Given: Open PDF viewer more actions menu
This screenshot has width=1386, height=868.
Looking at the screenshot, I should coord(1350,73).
------------
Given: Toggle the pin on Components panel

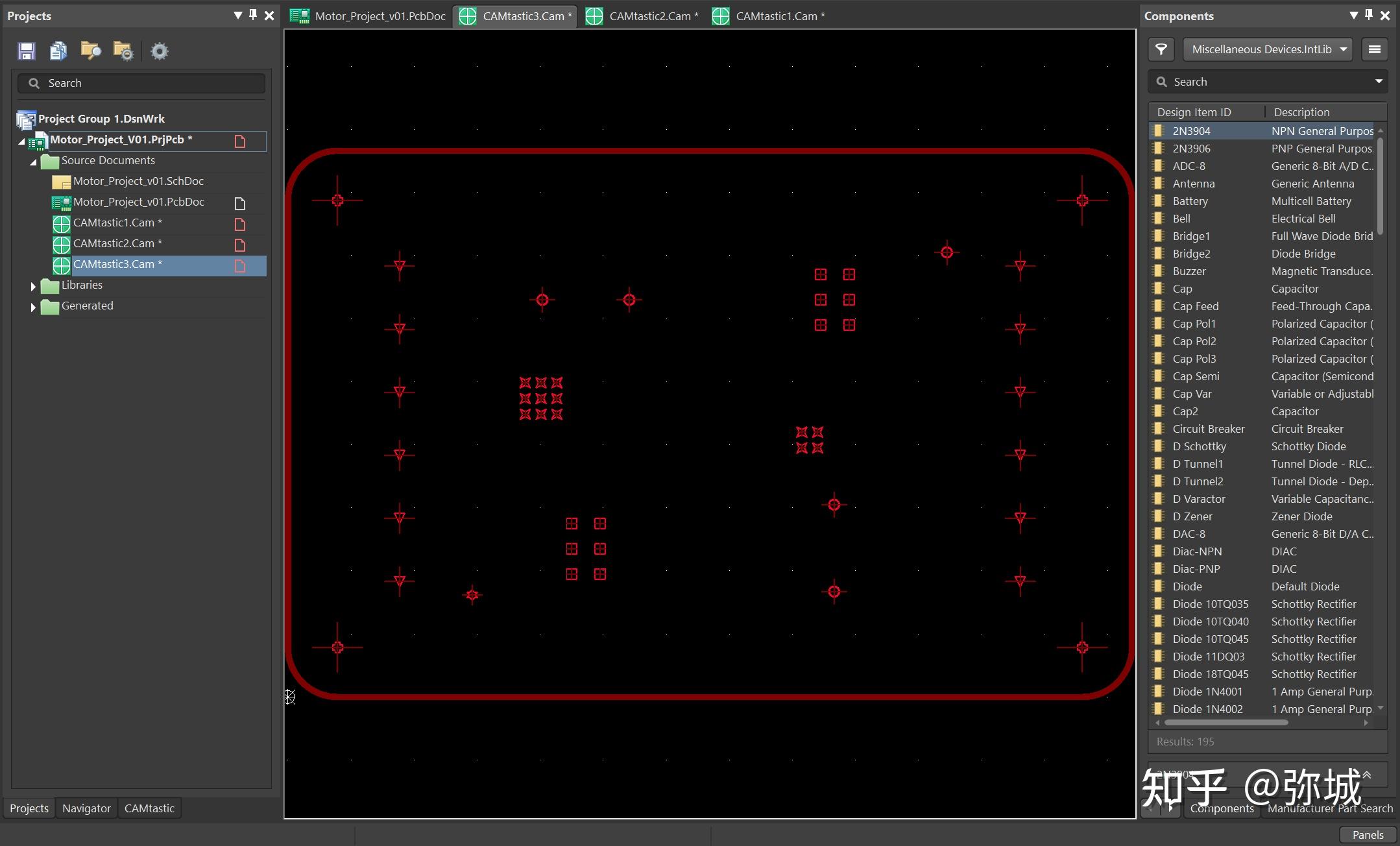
------------
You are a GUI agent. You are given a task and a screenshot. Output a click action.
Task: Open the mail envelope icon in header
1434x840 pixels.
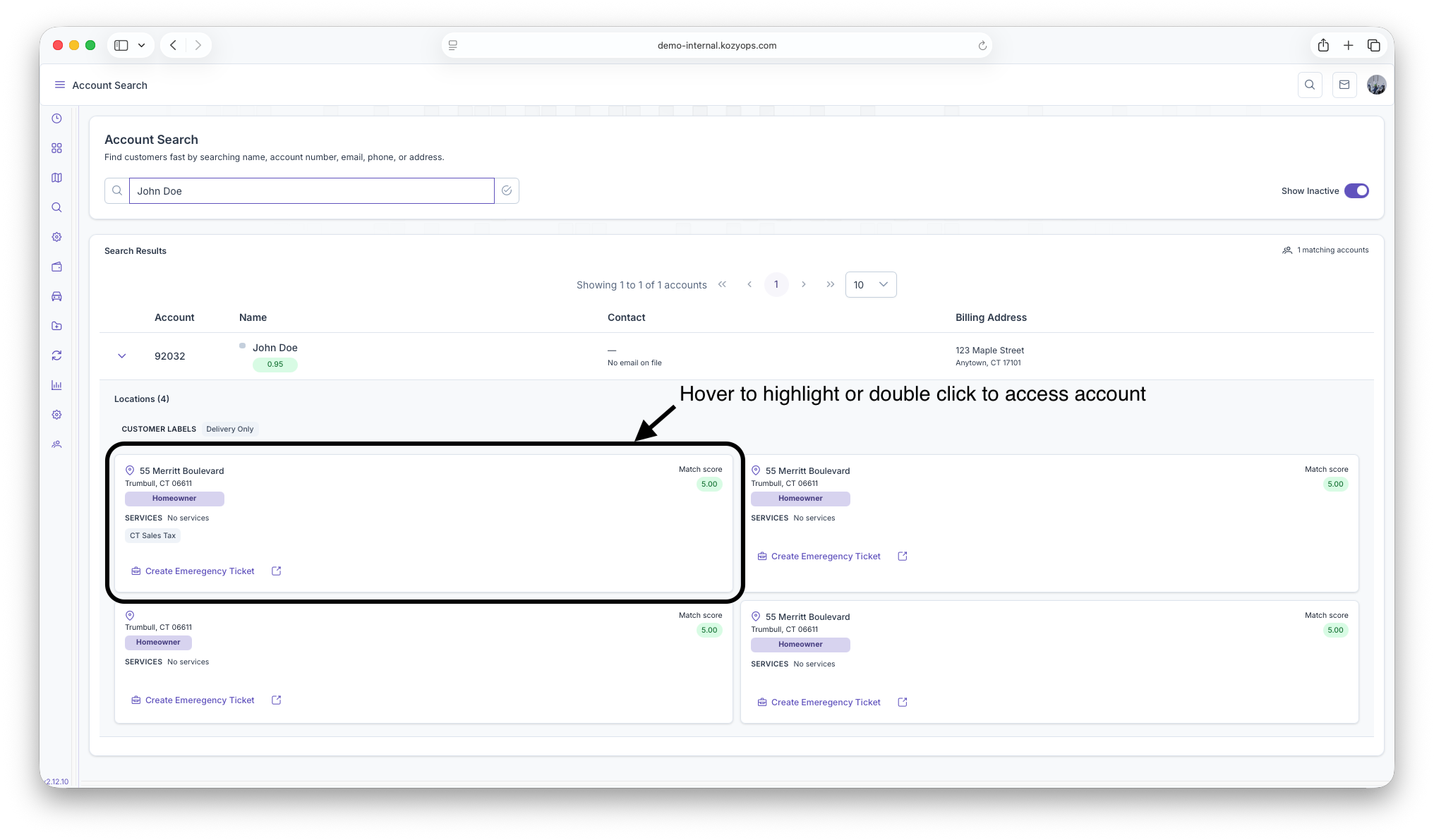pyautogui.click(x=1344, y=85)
------------
[PROBLEM DETAILS] Scan the material above. Extract every line in which the word "Open" occurs.

[RESULT]
Given: Open PDF viewer more actions menu
Task: Open the mail envelope icon in header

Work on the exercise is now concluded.